Bien que la gestion quotidienne de Flowcarbon soit assurée par Dana Gibber, PDG, et Caroline Klatt, directrice de l’exploitation, toutes deux sœurs, l’idée de départ de l’entreprise vient d’Adam Neumann et de sa femme, Rebekah Neumann. Lors de l’introduction en bourse de WeWork en 2019, les Neumann ont annoncé qu’ils s’engageaient à verser 1 milliard de dollars à des initiatives caritatives. Ils ont également affirmé avoir financé des projets de conservation visant à protéger « plus de 8 millions d’hectares de forêt tropicale intacte », bien qu’ils n’aient pas précisé les lieux spécifiques concernés.

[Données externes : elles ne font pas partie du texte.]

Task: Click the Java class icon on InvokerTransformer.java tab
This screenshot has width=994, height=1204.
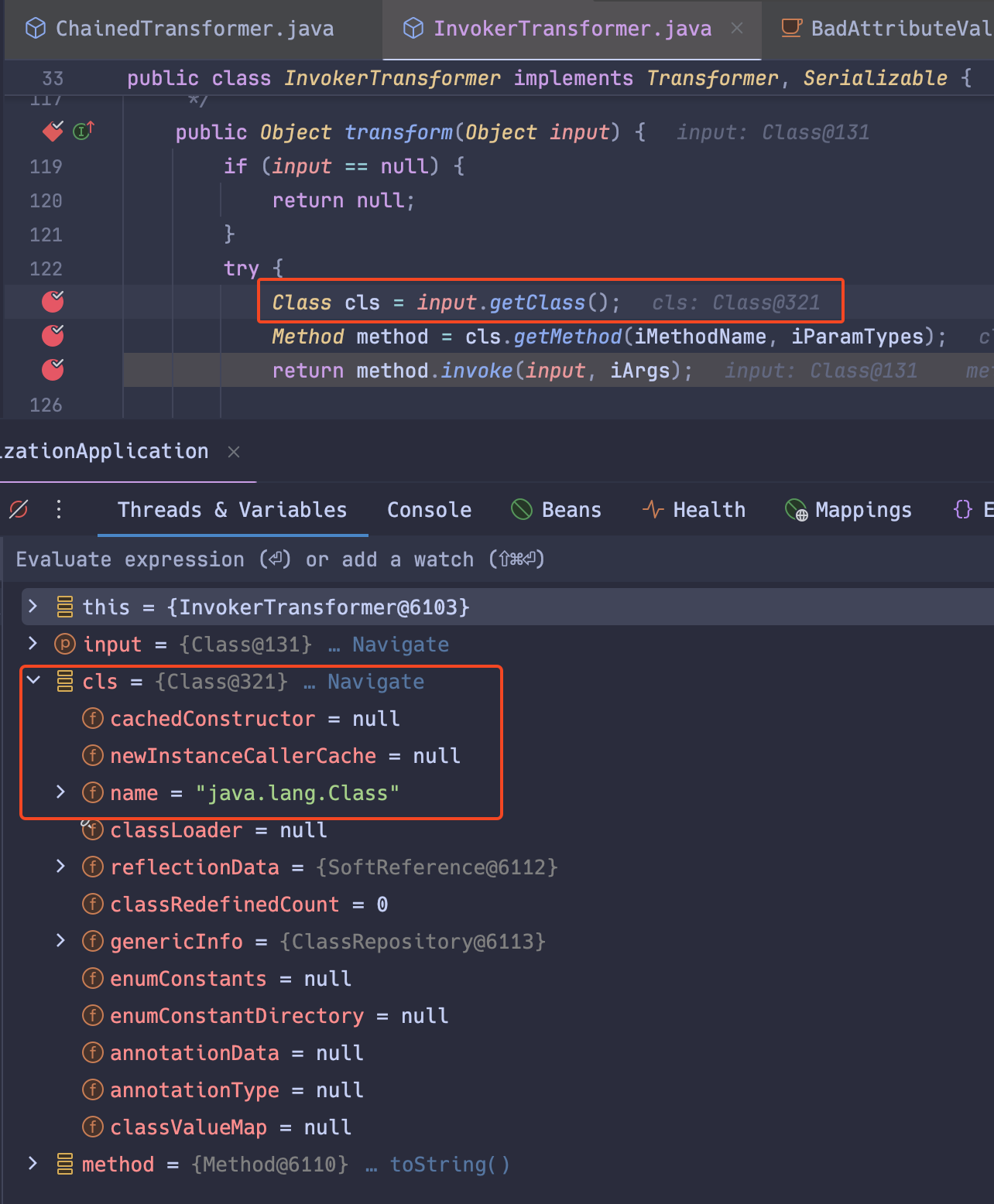Action: (413, 28)
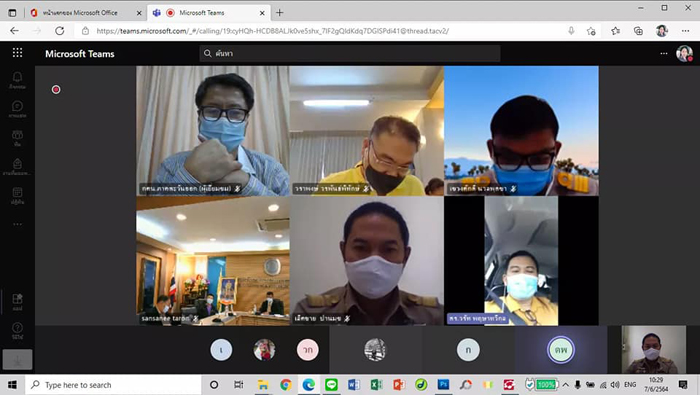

Gibber et Klatt ont expliqué que l’incubation de Flowcarbon a été rendue possible grâce à un investissement du family office des Neumann, 166 2nd Financial Services, qui a injecté un montant non précisé dans l’entreprise. Après avoir cofondé et vendu une plateforme de marketing par chatbot à une société de capital-investissement en 2020, elles ont été contactées par un membre de leur réseau, travaillant dans un family office. « On nous a demandé d’explorer en détail le marché du carbone », a raconté Gibber lors d’un podcast en 2022. « C’est ainsi qu’est née Flowcarbon », a-t-elle ajouté. Cette « personne proche » pourrait être Ilan Stern, directeur des investissements du family office des Neumann, qui est également le cousin des sœurs Gibber et Klatt, selon des documents publics et les témoignages de deux anciens employés de Flowcarbon. Ces derniers ont également affirmé qu’il travaillait lui aussi pour Flowcarbon. L’entreprise a confirmé ces liens familiaux à Forbes.

En 2022, Adam Neumann a lancé une autre start-up immobilière appelée Flow, ce qui a conduit certains employés de Flowcarbon à se demander si les deux entreprises finiraient par collaborer, selon les confidences d’anciens employés à Forbes. Cependant, Flowcarbon a précisé qu’il n’y avait aucun plan de collaboration entre les deux sociétés.